Remedios Caseros para el Asma

El Asma es un proceso inflamatorio crónico de las vías respiratorias bajas (alveolos y bronquiolos respiratorios), que se expresa clínicamente por la presencia de dificultad respiratoria, sensación de ahogo y sibilantes espiratorios (un tono similar a un zumbido o sonar de un pito al respirar). Una de las principales características de la enfermedad es su potencial reversible, es decir en muchos casos es un proceso susceptible de curación . Afecta a millones de personas  en el mundo, pero incide de manera más frecuente durante la infancia, pues en este período de la vida las vías respiratorias son de menor calibre.

¿Qué puede producir el Asma?

Estudios recientes han demostrado que el asma es un proceso de carácter genético, es decir que se nace con predisposición para padecerla; de aquí que sea más frecuente la presencia de asma en niños con antecedentes familiares. De igual manera cabe destacar la presencia de factores desencadenantes que precipitan la aparición de las crisis asmáticas, entre ellos destacan el polen, el frío, estrés, las infecciones, algunos alimentos, entre otros. Se considera fundamental conocer los desencadenantes del asma para garantizar un manejo adecuado de la enfermedad.

¿Cuándo acudir al Médico?

Todo paciente asmático debe acudir al médico desde el momento de la sospecha diagnóstica, pues en conjunto aprenderán un estilo de vida adecuado a las necesidades del infante. Sin embargo en oportunidades incluso con un cumplimiento adecuado de los tratamientos puede persistir la sintomatología, de ahí surge la necesidad de remedios caseros, que pueden ser una herramienta efectiva en la resolución definitiva o para acortar el período de dolencia de esta enfermedad.

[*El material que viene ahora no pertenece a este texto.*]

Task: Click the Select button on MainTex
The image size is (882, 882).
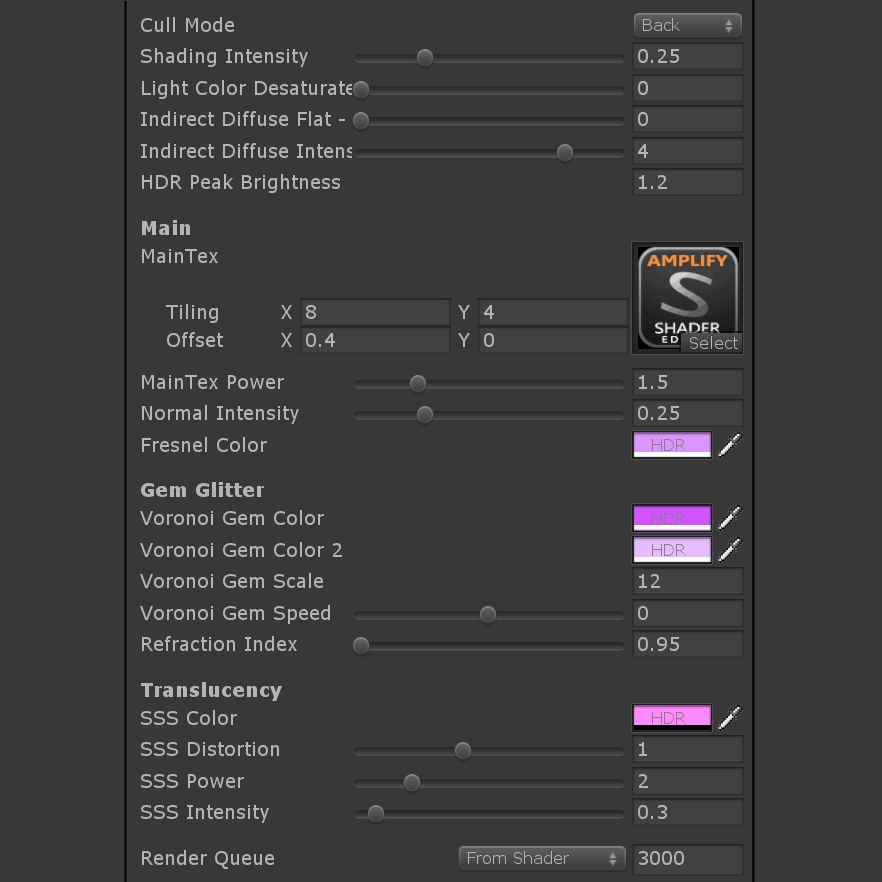Action: click(x=713, y=343)
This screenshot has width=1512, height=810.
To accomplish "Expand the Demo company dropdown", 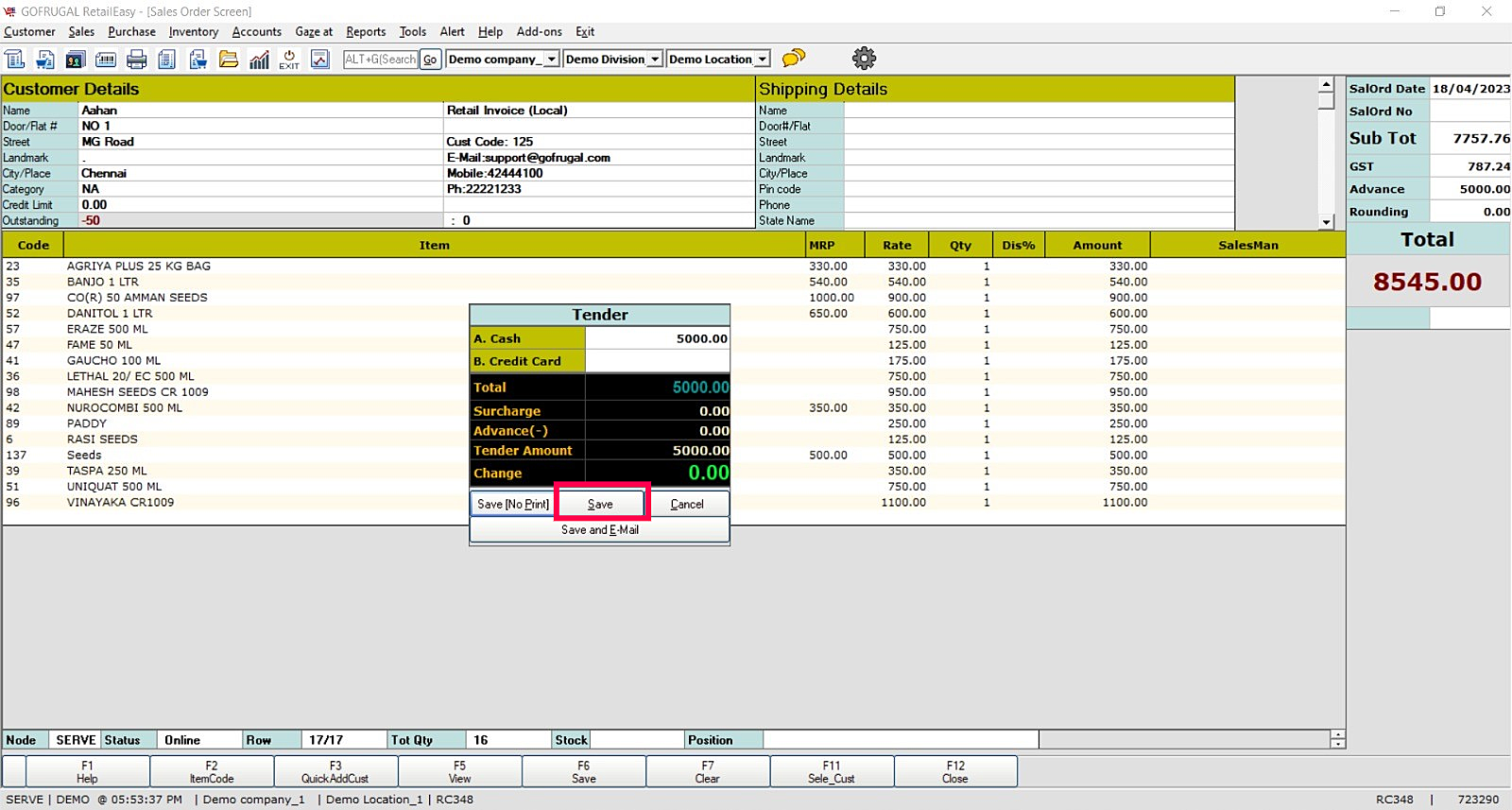I will click(551, 59).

Remedios Caseros para el Asma

En las siguientes líneas veremos cómo poner fin a esta enfermedad tan común durante la infancia.

Cebolla, Miel y Limón

La cebolla posee excelentes propiedades anti inflamatorias y analgésicas, ideales para detener el proceso inflamatorio de las vías respiratorias bajas;  por otra parte el efecto desintoxicante del limón depura tu organismo a la vez que la miel y sus propiedades anti microbianas y antisépticas previenen las infecciones. Para preparar este remedio toma dos cebollas grandes, y pícalas en pedazos pequeños, colócalas a hervir en un recipiente con un litro de agua, hasta que se reduzca a un tercio, deja que repose por media hora y luego añade el jugo de tres limones enteros y al menos 5 cucharadas de miel (puedes agregar más si lo deseas) y deja que repose hasta que esté a temperatura ambiente. Posteriormente guárdalo en un recipiente de vidrio y toma dos tazas al día por al menos 15 días.

Jengibre

El Jengibre es una planta ideal para tratar las crisis asmáticas, pues posee propiedades broncodilatadoras, que alivian la sensación de ahogo y de falta de aire. Su mecanismo de acción es la relajación de la musculatura lisa  que controlan los bronquios, a través de un efecto adrenérgico.  Para aprovechar los efectos broncodilatadores del jengibre toma un trozo de raíz (5 cm), pícala en pedazos pequeños y colócala a hervir en un recipiente con tapa con 300 cc de agua por 20 minutos. Deja que repose, agrega unas cucharadas de miel para mejorar el sabor y toma dos vasos para aliviar la crisis, luego toma un vaso diario cada noche por 15 días para conseguir un efecto más duradero.

Eucalipto y Ajo

El eucalipto es un descongestionante, relajante de la musculatura bronquial y anti inflamatorio por excelencia, asociado al ajo que además de ser anti inflamatorio es anti microbiano y antiséptico. Por tanto este es uno de los remedios naturales más efectivos para curar el asma.  Toma un manojo de hojas de eucalipto junto a 10 dientes de ajo y colócalos a hervir en medio litro de agua por 10 minutos,  luego con la ayuda de un paño cubriendo tu cabeza aspira todo el vapor posible por 5 minutos. Finalmente toma el líquido restante durante el día para conseguir un mejor efecto. Aplica el remedio por una semana.

Ginkgo Biloba y Miel

La Ginkgo Biloba inhibe algunas de las sustancias que producen la inflamación de las vías respiratorias, con la consecuente inhibición de acumulación de secreciones y broncoconstricción, lo que elimina de raíz el asma bronquial. La mejor manera de aprovechar estos beneficios es tomando 50 gramos de hojas de Ginkgo Biloba y realizar infusión en 300 cc de agua caliente, tomando dos tazas al día por 15 días para conseguir efectos duraderos.